Déjà vu

I recently learned about Ksenia Karelina’s arrest in Russia. According to CNN, “Ksenia, a dual citizen, went to Russia to visit her 90-year-old grandmother, parents and younger sister. She has been accused of treason for allegedly donating $51.80 to a Ukrainian charity in the US.”

She became an American citizen in 2021 but Russia does not accept dual citizenship and she now faces a potential 20 year prison sentence if found guilty. Treason? Because of a fifty-dollar donation supporting Ukraine? Boggles the mind. Putin’s re-creating a Stalin terror-state.

My grandfather was found guilty of treason back in 1937.  That was under Stalin. A person charged under Article 58 was considered an ‘enemy of the people’ and a counter-revolutionary.   The law was in place until 1958 under Nikita Krushev. That was the same year my surviving relatives received letters of ‘rehabilitation’ from the Soviet government, entitling them to pensions. 

With Yuri, translator who helped me peruse a thick file
involving my grandfather in the secret police files/Zhytomyr

Modern Russia’s version of Article 58 is Article 275, updated in April 2023. It defines treason as "espionage, disclosure of state secrets, or any other assistance rendered to a foreign State, a foreign organization, or their representatives in hostile activities to the detriment of the external security of the Russian Federation, committed by a citizen of the Russian Federation."

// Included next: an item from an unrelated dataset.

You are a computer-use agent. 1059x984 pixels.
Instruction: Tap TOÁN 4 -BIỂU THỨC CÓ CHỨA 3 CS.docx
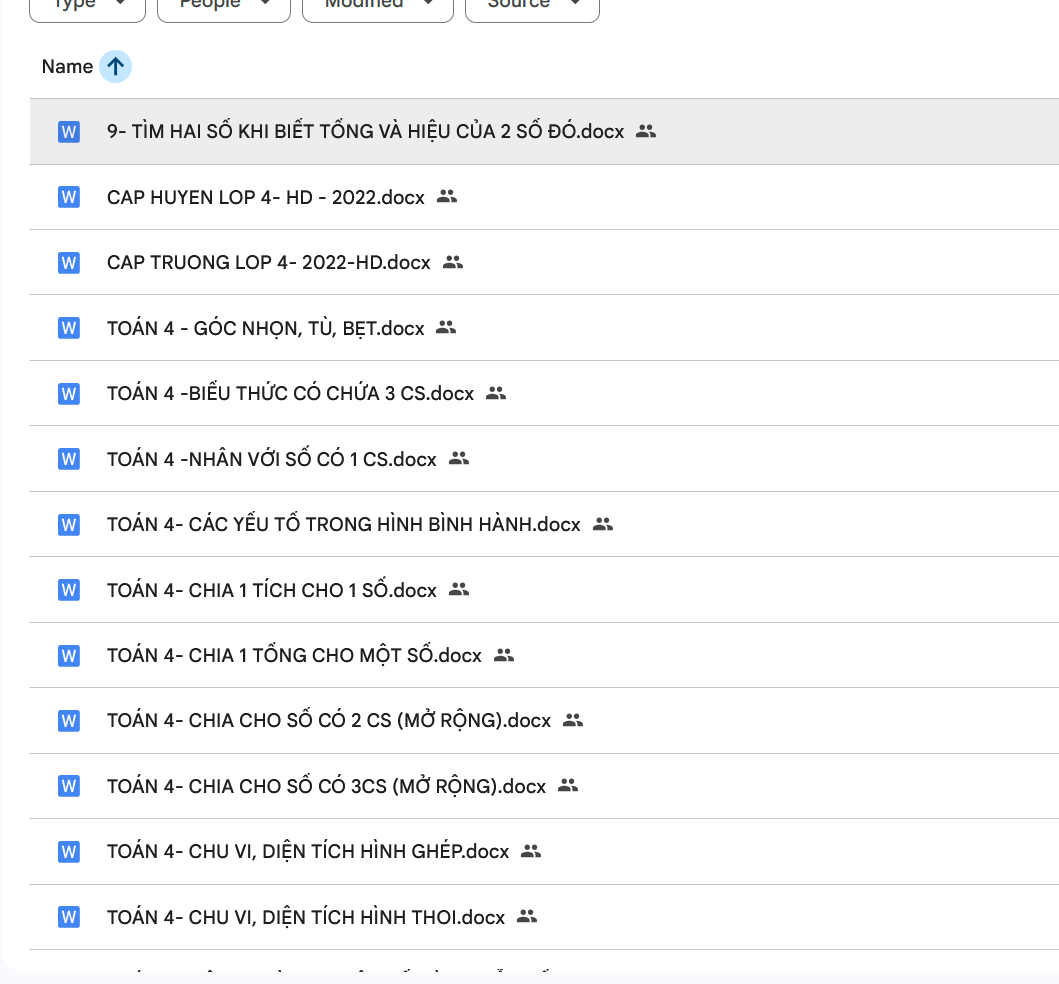[290, 394]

It’s been 20 years since I accessed the secret police files in Zhytomyr, Ukraine. With the help of a translator, I read through my grandfather’s file along with the files of his brothers. On thin pink papers, I read of the money he received from family and a church group in Poland and East Prussia. Eight DM (Deutsch Marks) in July, 1934, 11 DM (Deutsch Marks) in November, 1934, another 8 DM in April, 1934. A pittance of money to help him survive as he struggled to get an exit visa out of the country.  A pittance was all it took to charge him with treason. Translated, from his file:

Executions were carried out in the basement of this building
- former NKVD headquarters in Zhytomyr

 
“Found guilty on August 28 and  condemned to death.  This should be carried out on September 19, 1937 at 3:13.” 

And now, a young woman, accused of treason for sending a Ukrainian charity fifty-one dollars. Déjà vu, indeed!


What I'm Reading



This book, Nancy Drew and Company, came out in 1997 so its perspective is a tad dated. Nevertheless, as a first book I've read about the phenomena of Nancy Drew, it was insightful. I appreciated learning about series fiction in general and its influence on 20th century readers. I was an avid Nancy Drew fan and remember the stigma of being one. Not surprised to learn that it wasn't until the mid 1970s that the NYC public library would carry the series. Forever young, Nancy Drew was a role model for me and this book confirmed that she was also a role models for millions of other young readers.

And now, because I'm going on a trip, I've pulled out a book I found this past summer in a Little Free Library ... Alain de Botton's The Art of Travel.  Not sure what sort of internet connection I will have ...  and don't want to risk sand on my electronics.  I won't be gone long ... two weeks. But I've suddenly got 'ants in my pants' and need to get out of dodge!


puzzle pieces

What I’ve tried to do through past stories is shine a bit of light on forgotten lives. Take my grandmother, Matilde, age 41. She was put into an unmarked grave in Yaya, Siberia back in February of 1931. 

Then there’s her youngest son, Jonathan, a toddler who died along the way … left somewhere along the train tracks crisscrossing Russia. No birth or death certificates to mark their lives. Faded photographs and confused memories. Even red granite stones become anonymous over time. 

My grandmother with Jonathan on her lap

Current temperature in Yaya, Siberia is minus ten. Keeping track of the weather in Yaya is a way for me to stay in touch with my grandmother. Crazy? I know. I still hope to visit the town which orphaned my mom and her siblings. To get there I need a two-day train trip east from Moscow to Novosibirsk, and then change trains for another four-hour ride. Maybe, someday.

In the meantime, there are two other youngsters I’ve been trying to remember. My father’s two sons from his first marriage were born during the war … perhaps in Posen (now Poznan, Poland) The stigma of his subsequent divorce after five years' Soviet imprisonment, of being German, and the ubiquitous nature of death at the end of the war—means their short lives … like the lives of countless other young children … flow into an anonymous ocean of tears. For our family, their lives belonged to dark closets and forbidden photo

My father with his first son in his arms

albums. I’m still searching for a way to weave their brief lives into my stories. With only vague clues to their histories, my imagination meanders.


Did unremembered lives really live? Of course, they did. And we, the story-makers, try our best to recreate life from the lifeless.  It’s like putting a puzzle together without a picture for reference. 

This post was inspired by a Eurasian Knot podcast I listened to last night while dog-walking. While their conversation focused on Mennonite repression, my family’s German Baptists/Lutherans shared similar stories.